Turn the rows below into a numbered list, omitting blank lines. Begin at the line that contains "Viewport: 1920px width, 1200px" and stop after the line that contains "pos(1169,305)".

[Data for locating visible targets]
○ ○ ○ ○ ○

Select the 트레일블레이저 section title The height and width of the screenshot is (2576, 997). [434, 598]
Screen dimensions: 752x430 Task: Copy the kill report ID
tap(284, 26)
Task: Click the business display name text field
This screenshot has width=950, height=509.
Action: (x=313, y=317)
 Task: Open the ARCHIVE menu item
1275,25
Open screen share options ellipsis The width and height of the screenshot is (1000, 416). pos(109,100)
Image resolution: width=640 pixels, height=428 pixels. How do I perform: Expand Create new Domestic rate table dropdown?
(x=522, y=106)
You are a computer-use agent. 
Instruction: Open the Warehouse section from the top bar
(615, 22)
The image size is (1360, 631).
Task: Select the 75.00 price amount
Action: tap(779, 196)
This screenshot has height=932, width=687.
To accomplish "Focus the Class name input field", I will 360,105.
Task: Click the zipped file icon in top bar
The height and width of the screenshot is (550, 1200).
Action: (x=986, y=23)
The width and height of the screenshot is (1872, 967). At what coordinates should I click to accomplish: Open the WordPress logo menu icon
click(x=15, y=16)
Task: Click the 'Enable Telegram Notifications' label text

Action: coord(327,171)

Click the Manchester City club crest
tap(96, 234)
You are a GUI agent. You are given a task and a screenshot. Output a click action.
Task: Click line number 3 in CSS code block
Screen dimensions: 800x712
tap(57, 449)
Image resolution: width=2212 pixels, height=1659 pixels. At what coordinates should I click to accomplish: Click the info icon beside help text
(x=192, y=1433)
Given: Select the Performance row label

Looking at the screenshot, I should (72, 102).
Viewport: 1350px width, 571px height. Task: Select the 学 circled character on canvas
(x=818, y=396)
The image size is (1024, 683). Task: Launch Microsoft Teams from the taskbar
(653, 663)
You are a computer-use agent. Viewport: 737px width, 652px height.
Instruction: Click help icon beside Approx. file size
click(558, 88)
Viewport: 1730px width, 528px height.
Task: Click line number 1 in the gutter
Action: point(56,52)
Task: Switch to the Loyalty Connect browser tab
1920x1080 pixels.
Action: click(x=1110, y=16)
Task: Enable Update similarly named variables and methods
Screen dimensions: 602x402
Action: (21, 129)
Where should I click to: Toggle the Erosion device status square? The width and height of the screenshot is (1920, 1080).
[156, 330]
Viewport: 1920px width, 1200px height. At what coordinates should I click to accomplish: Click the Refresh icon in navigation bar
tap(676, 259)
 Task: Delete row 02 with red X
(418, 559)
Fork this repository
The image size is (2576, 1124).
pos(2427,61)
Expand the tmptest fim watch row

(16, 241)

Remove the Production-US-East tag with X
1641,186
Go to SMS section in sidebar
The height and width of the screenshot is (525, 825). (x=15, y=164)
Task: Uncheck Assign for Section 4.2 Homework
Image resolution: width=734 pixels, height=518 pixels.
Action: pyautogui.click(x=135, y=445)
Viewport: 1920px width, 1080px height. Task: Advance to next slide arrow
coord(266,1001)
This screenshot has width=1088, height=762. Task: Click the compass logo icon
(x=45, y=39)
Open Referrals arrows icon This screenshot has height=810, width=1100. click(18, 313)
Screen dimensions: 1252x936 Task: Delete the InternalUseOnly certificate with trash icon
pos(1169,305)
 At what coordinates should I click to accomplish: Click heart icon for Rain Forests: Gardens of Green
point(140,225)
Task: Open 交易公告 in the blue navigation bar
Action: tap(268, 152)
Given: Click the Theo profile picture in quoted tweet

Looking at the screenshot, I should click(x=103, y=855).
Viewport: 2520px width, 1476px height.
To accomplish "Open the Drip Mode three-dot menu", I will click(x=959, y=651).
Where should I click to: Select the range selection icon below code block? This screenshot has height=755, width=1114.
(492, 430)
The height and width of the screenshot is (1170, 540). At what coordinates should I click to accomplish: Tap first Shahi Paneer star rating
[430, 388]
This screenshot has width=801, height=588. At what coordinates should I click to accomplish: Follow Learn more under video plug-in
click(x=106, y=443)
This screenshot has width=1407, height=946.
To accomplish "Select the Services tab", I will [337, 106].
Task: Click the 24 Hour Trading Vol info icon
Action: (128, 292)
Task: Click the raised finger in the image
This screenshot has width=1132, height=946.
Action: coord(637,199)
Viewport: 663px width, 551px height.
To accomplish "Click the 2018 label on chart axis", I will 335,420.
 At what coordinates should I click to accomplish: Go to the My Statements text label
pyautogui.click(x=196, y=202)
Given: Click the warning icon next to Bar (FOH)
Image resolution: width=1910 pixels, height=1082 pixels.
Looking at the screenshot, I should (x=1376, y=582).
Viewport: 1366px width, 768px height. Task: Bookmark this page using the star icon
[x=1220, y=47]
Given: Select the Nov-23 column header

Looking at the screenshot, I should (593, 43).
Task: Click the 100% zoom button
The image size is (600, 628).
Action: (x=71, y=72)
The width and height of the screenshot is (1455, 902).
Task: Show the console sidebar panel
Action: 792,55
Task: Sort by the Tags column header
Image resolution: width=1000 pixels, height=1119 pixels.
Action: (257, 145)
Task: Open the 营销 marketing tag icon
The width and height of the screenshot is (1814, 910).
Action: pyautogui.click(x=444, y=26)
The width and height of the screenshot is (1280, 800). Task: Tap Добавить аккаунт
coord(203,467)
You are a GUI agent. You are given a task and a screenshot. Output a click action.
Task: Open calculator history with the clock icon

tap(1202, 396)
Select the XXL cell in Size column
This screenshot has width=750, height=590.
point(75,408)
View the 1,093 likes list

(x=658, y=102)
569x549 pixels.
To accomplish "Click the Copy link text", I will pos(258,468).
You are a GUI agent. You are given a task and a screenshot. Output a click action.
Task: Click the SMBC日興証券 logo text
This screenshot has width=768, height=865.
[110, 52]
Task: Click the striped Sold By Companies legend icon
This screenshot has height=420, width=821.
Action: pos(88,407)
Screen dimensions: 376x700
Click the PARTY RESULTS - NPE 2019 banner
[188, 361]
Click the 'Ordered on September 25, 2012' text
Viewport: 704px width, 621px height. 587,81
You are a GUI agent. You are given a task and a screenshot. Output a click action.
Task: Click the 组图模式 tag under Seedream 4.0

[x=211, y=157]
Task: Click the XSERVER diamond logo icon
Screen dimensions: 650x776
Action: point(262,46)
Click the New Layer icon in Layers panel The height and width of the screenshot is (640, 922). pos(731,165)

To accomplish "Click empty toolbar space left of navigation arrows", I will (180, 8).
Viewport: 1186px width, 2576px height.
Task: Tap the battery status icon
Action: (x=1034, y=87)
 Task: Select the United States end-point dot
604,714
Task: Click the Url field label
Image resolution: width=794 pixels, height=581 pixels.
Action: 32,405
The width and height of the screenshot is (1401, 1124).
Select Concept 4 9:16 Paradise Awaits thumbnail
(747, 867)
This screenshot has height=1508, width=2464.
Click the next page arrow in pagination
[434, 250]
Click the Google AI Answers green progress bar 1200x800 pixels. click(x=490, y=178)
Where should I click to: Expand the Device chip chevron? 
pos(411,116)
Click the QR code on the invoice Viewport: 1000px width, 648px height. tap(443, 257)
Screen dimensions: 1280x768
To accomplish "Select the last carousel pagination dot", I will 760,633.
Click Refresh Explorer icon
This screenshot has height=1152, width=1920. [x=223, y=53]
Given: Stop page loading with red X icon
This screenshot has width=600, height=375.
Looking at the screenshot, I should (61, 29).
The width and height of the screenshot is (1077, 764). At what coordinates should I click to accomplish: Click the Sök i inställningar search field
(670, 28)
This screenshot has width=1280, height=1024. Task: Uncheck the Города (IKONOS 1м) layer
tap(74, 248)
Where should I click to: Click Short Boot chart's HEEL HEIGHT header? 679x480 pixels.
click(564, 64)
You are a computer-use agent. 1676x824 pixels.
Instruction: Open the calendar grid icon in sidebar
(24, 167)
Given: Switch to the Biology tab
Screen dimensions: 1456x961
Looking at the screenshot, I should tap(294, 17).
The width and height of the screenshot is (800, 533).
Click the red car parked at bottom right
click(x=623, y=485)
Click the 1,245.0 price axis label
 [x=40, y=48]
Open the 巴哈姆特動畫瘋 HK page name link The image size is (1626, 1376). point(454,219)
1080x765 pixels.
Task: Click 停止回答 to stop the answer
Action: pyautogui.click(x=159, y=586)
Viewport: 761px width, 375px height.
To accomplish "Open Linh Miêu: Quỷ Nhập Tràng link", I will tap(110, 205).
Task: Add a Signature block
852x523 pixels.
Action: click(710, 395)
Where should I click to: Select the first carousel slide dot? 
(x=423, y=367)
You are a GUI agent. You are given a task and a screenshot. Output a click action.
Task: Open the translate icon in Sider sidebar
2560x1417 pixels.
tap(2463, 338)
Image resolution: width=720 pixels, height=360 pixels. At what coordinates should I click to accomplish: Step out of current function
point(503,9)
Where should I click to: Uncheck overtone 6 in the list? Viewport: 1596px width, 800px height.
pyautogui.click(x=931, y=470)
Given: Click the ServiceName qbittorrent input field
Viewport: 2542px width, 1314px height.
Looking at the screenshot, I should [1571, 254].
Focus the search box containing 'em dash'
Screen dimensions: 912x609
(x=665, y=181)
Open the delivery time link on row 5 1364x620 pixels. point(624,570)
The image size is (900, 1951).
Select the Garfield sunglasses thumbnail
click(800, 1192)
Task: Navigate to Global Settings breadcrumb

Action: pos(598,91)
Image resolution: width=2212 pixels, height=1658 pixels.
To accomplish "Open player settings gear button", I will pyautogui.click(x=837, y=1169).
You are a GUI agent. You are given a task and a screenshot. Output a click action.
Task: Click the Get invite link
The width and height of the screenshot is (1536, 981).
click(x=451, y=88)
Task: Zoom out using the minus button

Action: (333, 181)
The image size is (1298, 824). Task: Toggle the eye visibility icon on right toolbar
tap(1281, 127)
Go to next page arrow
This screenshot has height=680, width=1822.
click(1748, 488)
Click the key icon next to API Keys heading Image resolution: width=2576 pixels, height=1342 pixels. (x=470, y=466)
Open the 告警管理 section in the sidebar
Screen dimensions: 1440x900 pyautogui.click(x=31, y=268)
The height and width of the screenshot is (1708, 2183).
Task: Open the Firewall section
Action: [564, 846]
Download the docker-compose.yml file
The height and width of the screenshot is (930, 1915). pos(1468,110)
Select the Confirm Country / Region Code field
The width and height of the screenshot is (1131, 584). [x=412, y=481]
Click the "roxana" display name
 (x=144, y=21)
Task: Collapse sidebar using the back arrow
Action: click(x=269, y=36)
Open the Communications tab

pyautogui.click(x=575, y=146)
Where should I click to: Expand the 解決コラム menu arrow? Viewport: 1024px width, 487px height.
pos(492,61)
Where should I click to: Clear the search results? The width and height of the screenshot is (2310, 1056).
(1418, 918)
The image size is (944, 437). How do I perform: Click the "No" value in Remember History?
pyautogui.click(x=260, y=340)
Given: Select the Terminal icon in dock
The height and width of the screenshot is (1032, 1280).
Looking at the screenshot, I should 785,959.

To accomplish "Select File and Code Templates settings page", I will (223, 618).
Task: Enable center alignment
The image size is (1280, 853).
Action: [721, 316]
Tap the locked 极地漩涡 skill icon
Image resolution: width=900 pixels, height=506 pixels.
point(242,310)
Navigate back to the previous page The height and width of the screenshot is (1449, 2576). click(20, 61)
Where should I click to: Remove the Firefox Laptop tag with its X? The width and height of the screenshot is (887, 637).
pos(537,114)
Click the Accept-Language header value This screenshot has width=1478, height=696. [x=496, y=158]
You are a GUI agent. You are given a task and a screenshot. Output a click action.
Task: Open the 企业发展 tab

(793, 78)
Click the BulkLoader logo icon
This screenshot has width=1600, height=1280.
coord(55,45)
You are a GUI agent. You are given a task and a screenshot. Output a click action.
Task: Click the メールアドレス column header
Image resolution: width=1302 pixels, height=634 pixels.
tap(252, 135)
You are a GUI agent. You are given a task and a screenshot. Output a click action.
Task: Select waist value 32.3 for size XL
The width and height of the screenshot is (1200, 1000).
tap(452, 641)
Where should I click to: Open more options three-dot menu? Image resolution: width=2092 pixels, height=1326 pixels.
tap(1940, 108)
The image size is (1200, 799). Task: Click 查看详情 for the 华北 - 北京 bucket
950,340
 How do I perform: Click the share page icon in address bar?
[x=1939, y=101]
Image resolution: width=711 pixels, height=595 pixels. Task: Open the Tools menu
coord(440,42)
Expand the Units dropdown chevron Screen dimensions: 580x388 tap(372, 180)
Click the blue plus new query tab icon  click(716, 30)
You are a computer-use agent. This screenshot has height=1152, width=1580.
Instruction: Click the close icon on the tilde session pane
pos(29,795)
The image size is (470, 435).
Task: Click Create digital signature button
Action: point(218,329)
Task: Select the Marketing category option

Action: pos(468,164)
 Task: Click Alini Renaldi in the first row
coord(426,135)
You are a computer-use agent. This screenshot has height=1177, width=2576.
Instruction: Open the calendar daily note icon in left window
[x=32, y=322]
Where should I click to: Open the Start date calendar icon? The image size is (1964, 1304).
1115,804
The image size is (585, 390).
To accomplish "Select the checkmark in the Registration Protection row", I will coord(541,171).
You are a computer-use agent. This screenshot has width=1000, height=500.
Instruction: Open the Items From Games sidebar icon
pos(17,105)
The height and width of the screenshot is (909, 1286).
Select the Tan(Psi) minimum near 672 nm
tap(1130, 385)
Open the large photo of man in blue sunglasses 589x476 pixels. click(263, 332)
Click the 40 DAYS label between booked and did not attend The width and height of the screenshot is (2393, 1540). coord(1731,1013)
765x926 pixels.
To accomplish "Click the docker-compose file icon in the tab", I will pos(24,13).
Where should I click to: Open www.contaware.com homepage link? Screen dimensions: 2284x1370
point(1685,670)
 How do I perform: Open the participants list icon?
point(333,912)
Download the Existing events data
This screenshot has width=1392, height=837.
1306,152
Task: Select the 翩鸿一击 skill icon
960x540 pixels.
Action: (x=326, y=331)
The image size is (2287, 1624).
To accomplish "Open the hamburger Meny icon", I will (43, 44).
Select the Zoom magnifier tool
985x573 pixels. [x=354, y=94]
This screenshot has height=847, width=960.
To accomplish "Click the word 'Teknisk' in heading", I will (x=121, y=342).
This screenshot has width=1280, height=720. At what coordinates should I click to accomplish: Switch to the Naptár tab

○ ○ ○ ○ ○

■ Reply to the task
1. Viewport: 1920px width, 1200px height. At what coordinates should I click to accomplish: Click the Refresh icon in navigation bar
2. tap(676, 259)
3.  Task: Delete row 02 with red X
4. (418, 559)
5. Fork this repository
6. The image size is (2576, 1124).
7. pos(2427,61)
8. Expand the tmptest fim watch row
9. (16, 241)
10. Remove the Production-US-East tag with X
11. 1641,186
12. Go to SMS section in sidebar
13. The height and width of the screenshot is (525, 825). (x=15, y=164)
14. Task: Uncheck Assign for Section 4.2 Homework
15. Image resolution: width=734 pixels, height=518 pixels.
16. Action: pyautogui.click(x=135, y=445)
17. Viewport: 1920px width, 1080px height. Task: Advance to next slide arrow
18. coord(266,1001)
19. This screenshot has width=1088, height=762. Task: Click the compass logo icon
20. (x=45, y=39)
21. Open Referrals arrows icon This screenshot has height=810, width=1100. click(18, 313)
22. Screen dimensions: 1252x936 Task: Delete the InternalUseOnly certificate with trash icon
23. pos(1169,305)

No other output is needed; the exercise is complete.